Глядя сейчас на старика, я словно держался за нить в прошлое. Заговори он, думалось мне, и живое прошлое, голоса пропавших людей, боль, гордость, безумие и отчаяние, миллионы картин и лиц из жизни, легшей и землю, — все, чему старики бывают свидетелями на своем веку, — все это откроется мне, вручится как бесценный дар, ибо это наследие молодняку от старших, исполнивших свое земное назначение. Моя алчность была сродни памяти: заговори он, думал я, и голод утолится.

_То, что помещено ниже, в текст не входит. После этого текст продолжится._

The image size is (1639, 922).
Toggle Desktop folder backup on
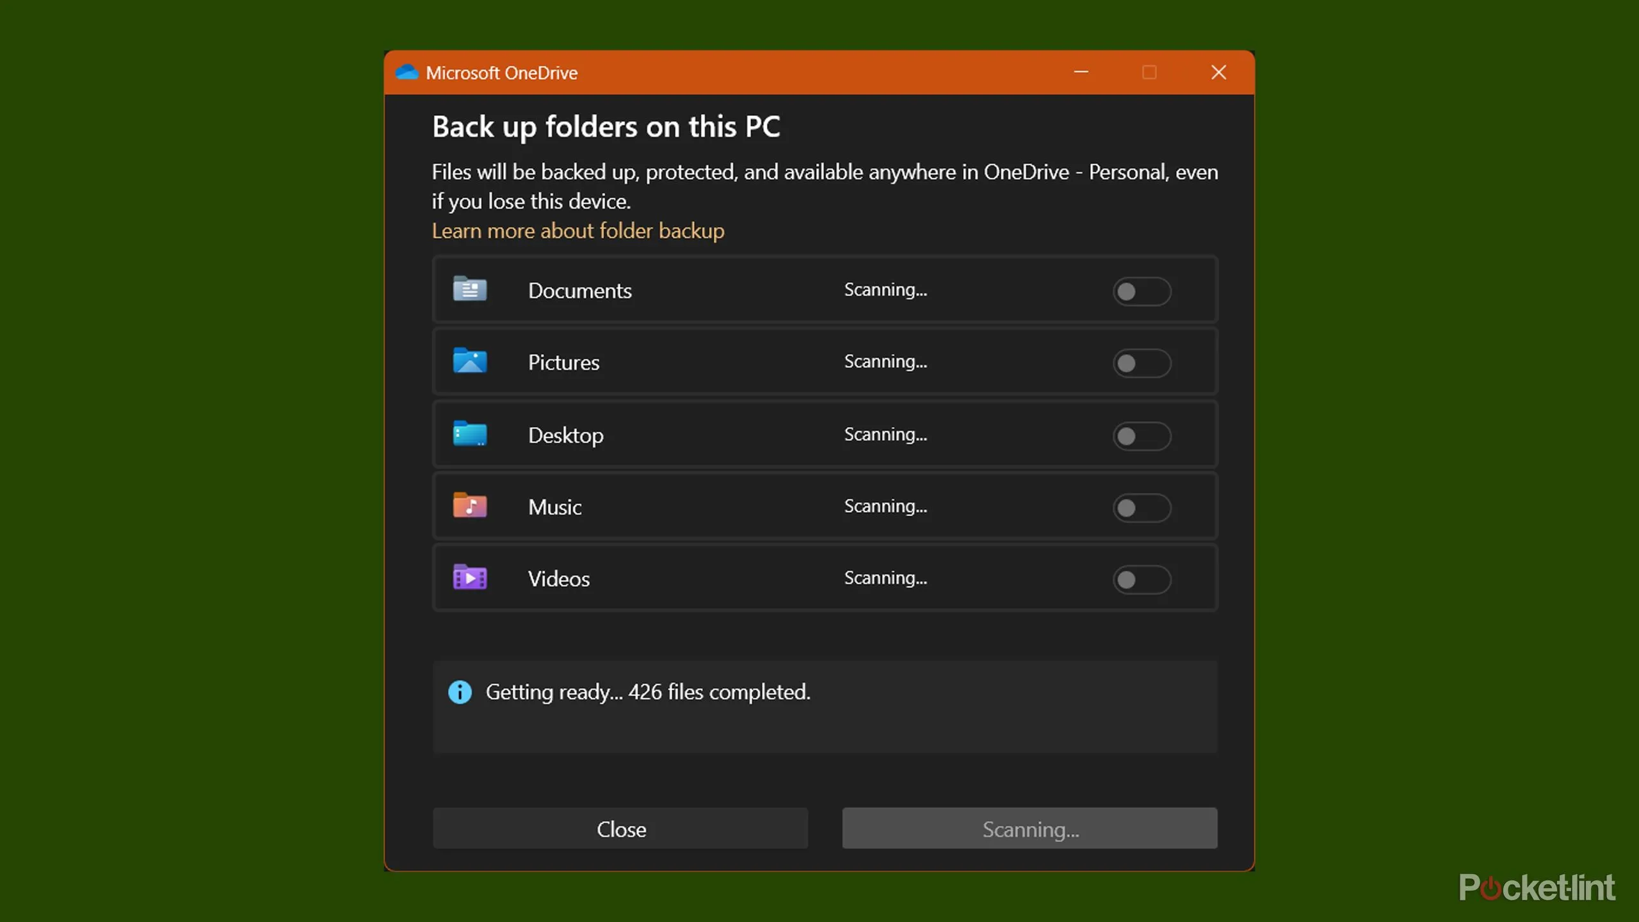[x=1142, y=437]
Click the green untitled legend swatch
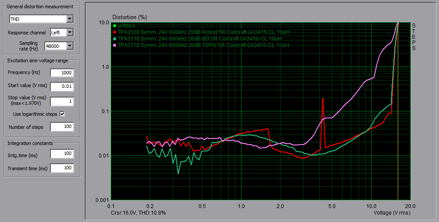Viewport: 439px width, 222px height. point(115,26)
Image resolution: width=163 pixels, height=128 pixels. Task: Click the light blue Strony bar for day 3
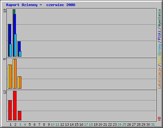tap(20, 54)
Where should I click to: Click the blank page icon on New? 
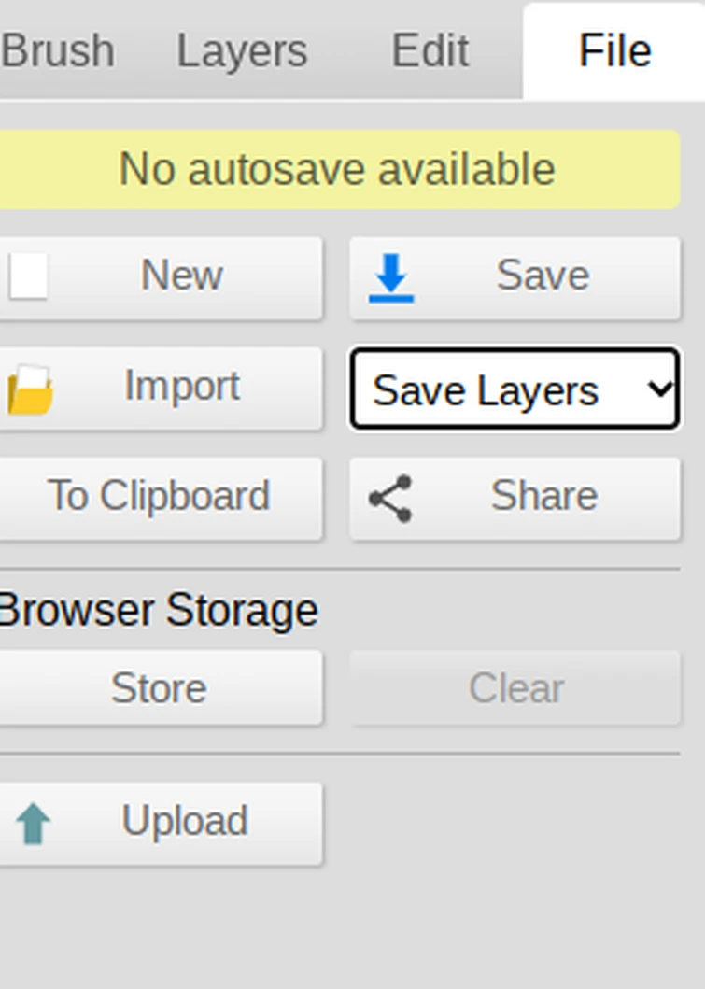click(29, 277)
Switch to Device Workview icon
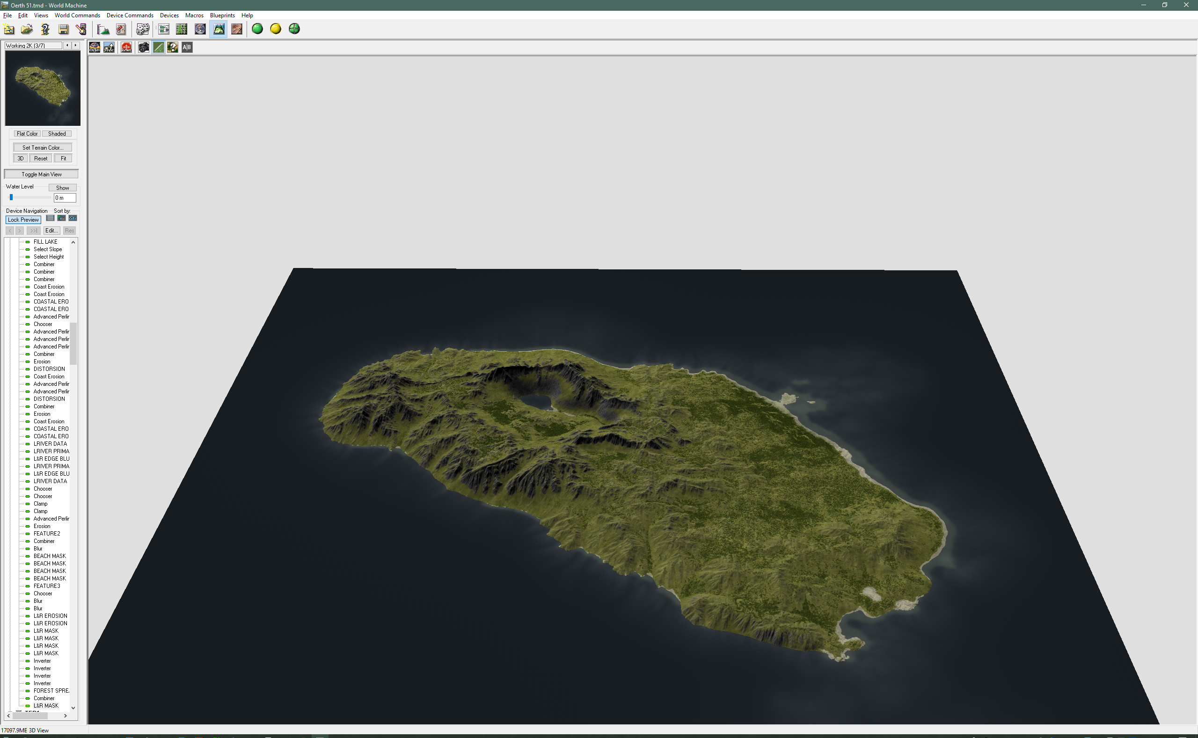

На какое-то мгновение мне привиделись лики времени, проступившие сквозь мрак, переступившие через порог приоткрывшейся памяти, — лица ушедших американцев, их житейская сумятица и с дюжины кафедр воспламеняющий их Баском; истерзанный любовью и безумием, он шагает по американским улицам, бредет колеистыми дорогами, в темноте бормоча что-то и сжимая костлявые кулаки, — тащится под необъятным и суровым небом, мыкается по континенту худущая, скрюченная фигура. Свет упал на его лицо, и тьма накрыла его; шел пустынник, современник котелков и турнюров, ровесник сумрачных воспоминаний, заложник времени, сомкнувшего вежды, — времени даже более древнего, чем саксонские таны и рыцарские погремушки.